▶ **DIRECTIVE 1**
In the rows, from the first line through the line containing "I will 148,44.", switch each "Screen dimensions" to "Display size". Reproduce those lines with no other change.

▶ **DOCUMENT SECTION**
┄┄┄┄┄┄┄┄┄┄┄┄┄┄┄┄┄┄┄┄
Pursuant to Clause 1, Article 153 of the Enterprise Law 2020, the Board of management is the governing body of the company and has full authority on behalf of the company to decide and perform the rights and obligations of the company, except for the rights and obligations falling under the authority of the General Meeting of Shareholders.
Therefore, the issue of organizing a meeting of the Board of management is a mandatory and extremely necessary activity in order to provide solutions and decisions on issues related to the company. In order to organize a meeting of the Board of management well, the company needs to comply with the regulations on the method of convening, conducting as well as the content of documents in the meeting. Based on current legal regulations (the Law on Enterprises 2020), we would like to advise and answer some basic issues as follows:
1. When to convene a meeting of the Board of management
According to Clauses 2 and 3, Article 157 of the Law on Enterprises 2020, the chairman of the Board of management convenes a meeting of the Board of management in the following cases:
- Regular meeting of the Board of management (held at least once a quarter);
- At the request of the Supervisory Board or an independent member of the Board of management;
- At the request of the Director or General Director or at least 05 other managers;
- At the request of at least 02 members of the Board of Directors;
- Other cases prescribed by the company's Charter.
The Chairman of the Board of management must convene a meeting of the Board of management within 07 working days from the date of receipt of the request, in case of failure to convene at this request, the Chairman of the Board of management shall be responsible for the damage caused to the company; The requester has the right to replace the Chairman of the Board of management to convene a meeting of the Board of management.
2. Steps to conduct a meeting of the Board of management:
Step 1: Sending the meeting invitations
Timeline: at least 03 working days before the meeting date, unless otherwise provided for in the company's Charter
Requirements on meeting invitations: must specify the time and place of the meeting, the agenda, issues for discussion and decision. Documents used at the meeting and the member's voting slip must be attached to the meeting invitation notice.
┄┄┄┄┄┄┄┄┄┄┄┄┄┄┄┄┄┄┄┄
(Rows for locating text and elements)
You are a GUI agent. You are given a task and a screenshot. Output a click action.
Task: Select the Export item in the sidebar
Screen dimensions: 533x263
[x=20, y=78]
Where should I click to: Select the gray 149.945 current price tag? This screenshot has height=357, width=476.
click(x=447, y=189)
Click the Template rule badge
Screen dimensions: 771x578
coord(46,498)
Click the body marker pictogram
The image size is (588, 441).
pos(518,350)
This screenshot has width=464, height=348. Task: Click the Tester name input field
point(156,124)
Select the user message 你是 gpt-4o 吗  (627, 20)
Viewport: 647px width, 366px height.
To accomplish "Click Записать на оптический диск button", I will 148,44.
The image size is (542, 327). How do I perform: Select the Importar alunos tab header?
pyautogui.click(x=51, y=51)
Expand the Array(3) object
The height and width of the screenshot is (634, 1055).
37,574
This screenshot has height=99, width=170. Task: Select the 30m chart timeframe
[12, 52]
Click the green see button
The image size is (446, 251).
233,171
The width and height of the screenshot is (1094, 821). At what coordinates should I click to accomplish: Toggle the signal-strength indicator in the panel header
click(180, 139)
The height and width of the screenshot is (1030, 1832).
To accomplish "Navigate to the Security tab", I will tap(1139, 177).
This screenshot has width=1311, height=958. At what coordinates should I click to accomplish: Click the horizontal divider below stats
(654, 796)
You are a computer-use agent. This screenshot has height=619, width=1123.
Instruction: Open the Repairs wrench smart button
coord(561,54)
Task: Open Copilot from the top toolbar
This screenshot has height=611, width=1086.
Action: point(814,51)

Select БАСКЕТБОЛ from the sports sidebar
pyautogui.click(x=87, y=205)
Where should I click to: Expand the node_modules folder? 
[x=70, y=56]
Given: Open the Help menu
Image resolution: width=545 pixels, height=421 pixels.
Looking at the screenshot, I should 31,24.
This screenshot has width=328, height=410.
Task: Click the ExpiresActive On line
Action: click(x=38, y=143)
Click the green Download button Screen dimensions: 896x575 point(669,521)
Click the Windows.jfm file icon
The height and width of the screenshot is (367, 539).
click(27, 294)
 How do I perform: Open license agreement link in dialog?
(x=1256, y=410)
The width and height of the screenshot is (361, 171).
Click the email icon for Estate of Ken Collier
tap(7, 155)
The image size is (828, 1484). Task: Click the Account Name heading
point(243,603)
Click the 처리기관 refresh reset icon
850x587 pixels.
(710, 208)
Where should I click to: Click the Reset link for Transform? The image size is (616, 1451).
┄┄┄┄┄┄┄┄┄┄┄┄┄┄┄┄┄┄┄┄
▶ **DIRECTIVE 2**
Answer these questions using the passage on Board of management meetings.
(a) How often must a regular meeting of the Board of management be held?
(b) Within how many working days of receiving a request must the Chairman convene a meeting?
(c) How far ahead of the meeting date must invitations be sent, unless the company's Charter provides otherwise?

▶ **EXPECTED OUTPUT 1**
You are a GUI agent. You are given a task and a screenshot. Output a click action.
Task: Select the Export item in the sidebar
Display size: 533x263
[x=20, y=78]
Where should I click to: Select the gray 149.945 current price tag? This screenshot has height=357, width=476.
click(x=447, y=189)
Click the Template rule badge
Display size: 771x578
coord(46,498)
Click the body marker pictogram
The image size is (588, 441).
pos(518,350)
This screenshot has width=464, height=348. Task: Click the Tester name input field
point(156,124)
Select the user message 你是 gpt-4o 吗  (627, 20)
Viewport: 647px width, 366px height.
To accomplish "Click Записать на оптический диск button", I will 148,44.

▶ **EXPECTED OUTPUT 2**
(a) At least once a quarter.
(b) Within 07 working days from the date the request is received.
(c) At least 03 working days before the meeting date.